Colaboration for Nordic languages and import to Huggingface datasets?

saattrupdan / TExAS

The Translate and Extract using Attention Scores method, to convert SQuAD-like question-answering datasets into (almost) any language.

MIT License

2 stars 0 forks source link

Colaboration for Nordic languages and import to Huggingface datasets? #1

Closed MarkusSagen closed 2 years ago

MarkusSagen commented 2 years ago

Hi @saattrupdan, I've been following your research in multilingual models and happen to come across this repo. Have been thinking of a similar approach for automatic translation of QA datasets so was very happy to see this repo. I was wondering if you would be interested in some sort of collaboration or would be open for PRs, for instance creating dataset wrappers for export to the Huggingface datasets library?

saattrupdan commented 2 years ago

Hey @MarkusSagen,

Thanks for your interest in the repo! I'd be very happy both to collaborate as well as being open for PRs.
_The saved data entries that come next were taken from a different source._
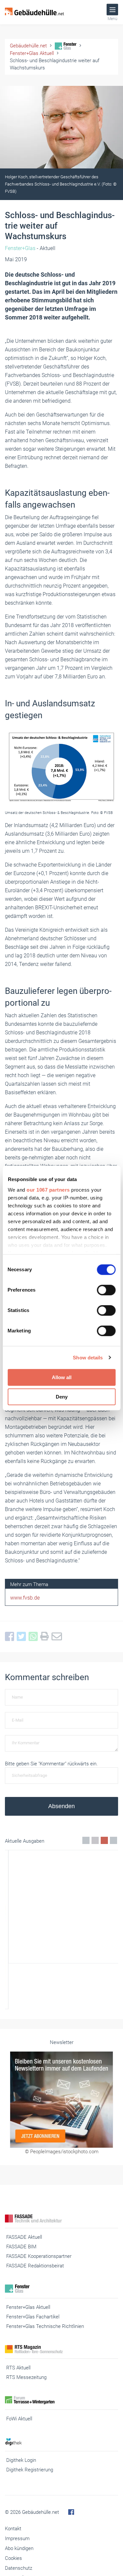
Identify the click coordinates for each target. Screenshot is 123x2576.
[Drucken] (45, 1636)
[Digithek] (61, 2441)
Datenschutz (18, 2568)
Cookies (13, 2558)
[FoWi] (61, 2400)
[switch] (106, 1290)
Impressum (17, 2538)
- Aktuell (30, 248)
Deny (62, 1397)
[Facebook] (11, 1636)
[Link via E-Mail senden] (58, 1636)
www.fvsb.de (25, 1598)
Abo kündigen (19, 2548)
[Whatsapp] (34, 1636)
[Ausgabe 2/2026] (61, 1929)
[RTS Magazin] (61, 2349)
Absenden (61, 1806)
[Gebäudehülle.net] (34, 12)
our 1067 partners (48, 1190)
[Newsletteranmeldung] (61, 2099)
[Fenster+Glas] (61, 2289)
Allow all (62, 1377)
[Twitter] (23, 1636)
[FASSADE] (61, 2218)
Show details (88, 1357)
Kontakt (13, 2529)
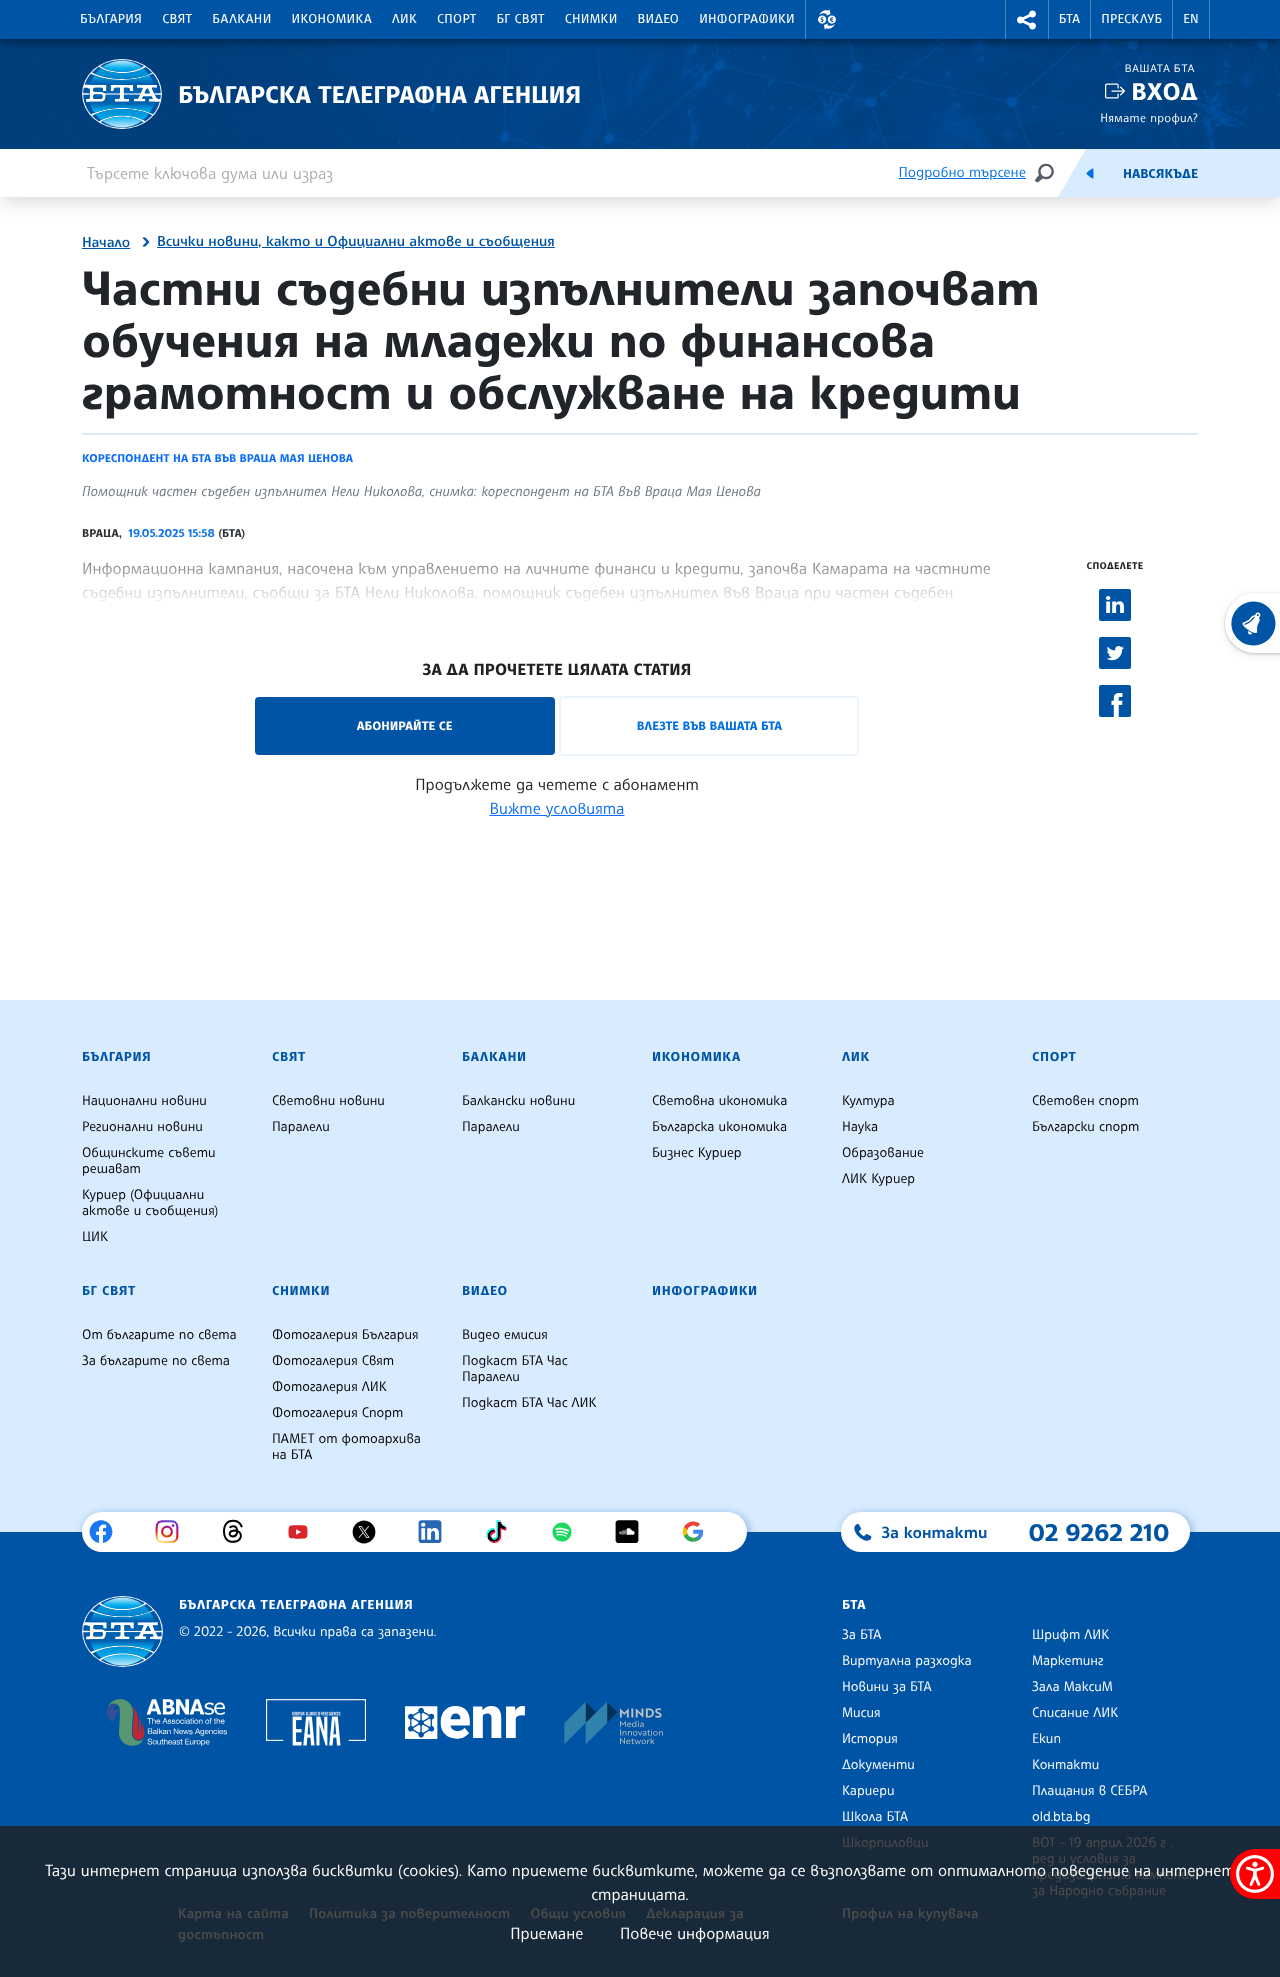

Are you thinking of anything specific?

The current matching algorithm is still very much a work in progress, as there are several silly mistakes currently, and @vesteinn and I are currently working on improving (or replacing) the current method.

As for exporting to Huggingface this should be quite simple, as the files are all JSONL files, and so can be loaded in as a HF Dataset simply as Dataset.from_json(path/to/file).

MarkusSagen commented 2 years ago

Great to hear! I started testing it out for Swedish and Spanish. I'm very open to helping out in which ever way I can. At first, I was going to propose translating several datasets, but as you said, I've started to see some irregularities with the answer text span. Happy to help and contribute if there is anything

saattrupdan commented 2 years ago

@MarkusSagen Yeah I've tried translating SQuAD v2 to Spanish, French, German, Danish and Icelandic, resulting in these QA models:

They work reasonably well, but it would be nice to ensure a higher quality. We were considering trying a translation approach, incorporating tags that mark the answer (or maybe a combination of that and the current approach). We're both super busy though. Is that something you'd feel comfortable with working on? If so, we could set up a meeting where we discuss more concretely what we're thinking :)

MarkusSagen commented 2 years ago

@saattrupdan Absolutly! That sounds great :) Maybe easiest to continue this conversation by mail then?